Chef V’s Smoothie Bowl

  5.0 – 1 reviews  

A tasty and nutritious smoothie bowl. Excellent as an afternoon snack or for breakfast on a hot day. I top mine with extra fruit, coconut chips, and even granola. Frozen fruit can be substituted with fresh fruit; for blending, add 1 cup of ice.

Prep Time: 10 mins
Total Time: 10 mins
Servings: 1
Yield: 1 smoothie bowl

Ingredients

  1. ½ cup low-fat Greek yogurt
  2. ⅓ cup coconut water
  3. ¼ cup frozen strawberries
  4. ¼ cup frozen peaches
  5. ¼ cup frozen mango chunks
  6. ½ banana, chopped
  7. 2 tablespoons chia seeds, divided

Instructions

  1. Combine yogurt, coconut water, strawberries, peaches, mango, banana, and 1 tablespoon chia seeds in a blender; blend until smooth.
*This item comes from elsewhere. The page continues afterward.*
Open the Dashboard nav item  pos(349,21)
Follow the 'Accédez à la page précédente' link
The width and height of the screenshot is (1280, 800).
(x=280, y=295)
Pour smoothie into a bowl and top with remaining 1 tablespoon chia seeds.

Nutrition Facts

Calories 235 kcal
Carbohydrate 33 g
Cholesterol 6 mg
Dietary Fiber 9 g
Protein 14 g
Saturated Fat 2 g
Sodium 126 mg
Sugars 16 g
Fat 7 g
Unsaturated Fat 0 g

Reviews

Alyssa Adams
I used Silk coconut milk because I realized I was out of coconut water after I had started making the smoothie bowl. I actually got two nice sized servings instead of one. Very good will make again.